Stored records —
□ □ □ □

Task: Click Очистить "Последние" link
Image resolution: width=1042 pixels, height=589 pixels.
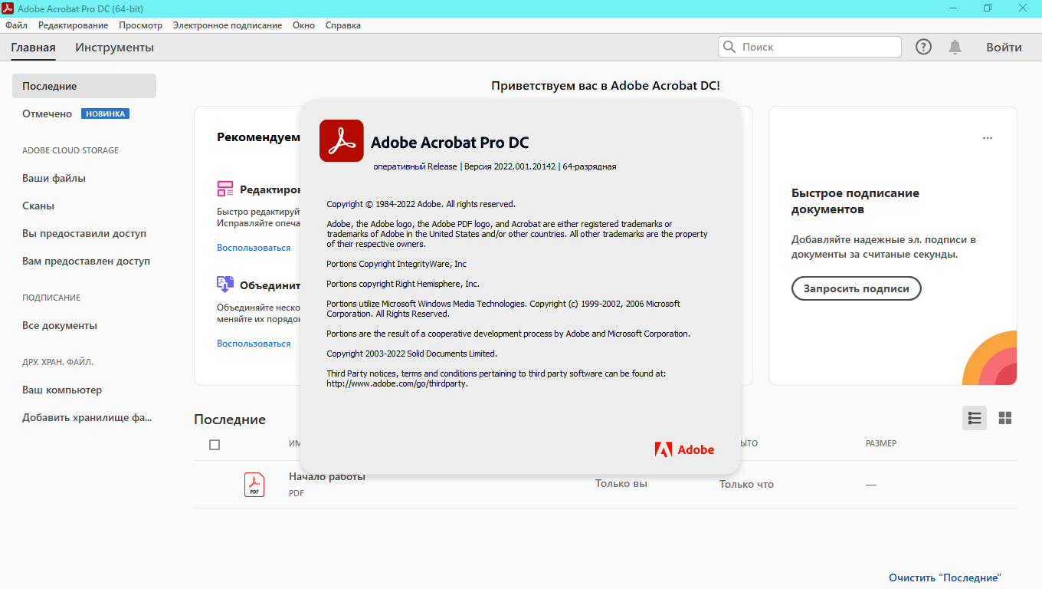Action: (945, 577)
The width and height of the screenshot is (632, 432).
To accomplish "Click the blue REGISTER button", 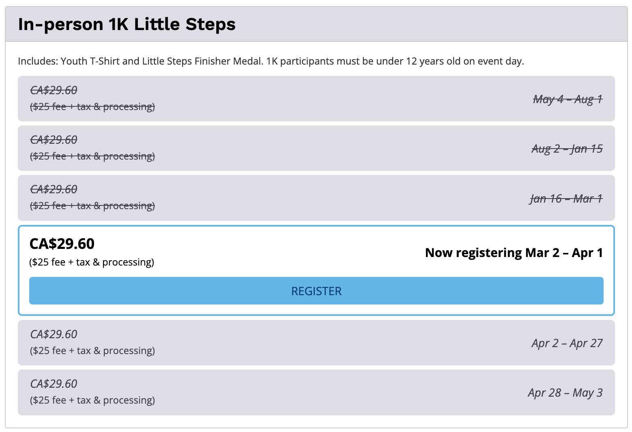I will point(316,291).
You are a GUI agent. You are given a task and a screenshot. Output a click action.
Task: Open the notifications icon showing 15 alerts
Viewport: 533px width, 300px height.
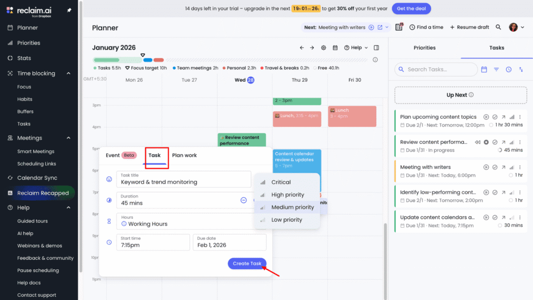(399, 27)
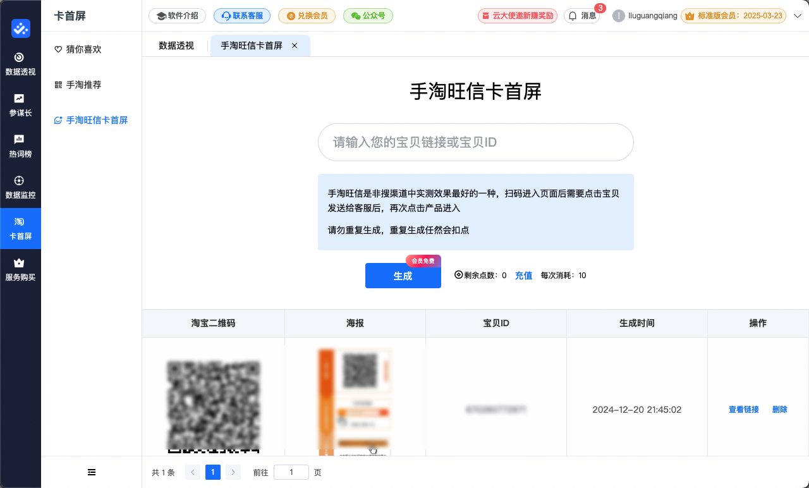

□ □ □ □

Each line from the one with "You are a GUI" through the end of the entries should be reproduced exactly. Leave out the pictures.

You are a GUI agent. You are given a task and a screenshot. Output a click action.
Task: Open the notifications icon showing 15 alerts
Viewport: 533px width, 300px height.
(399, 27)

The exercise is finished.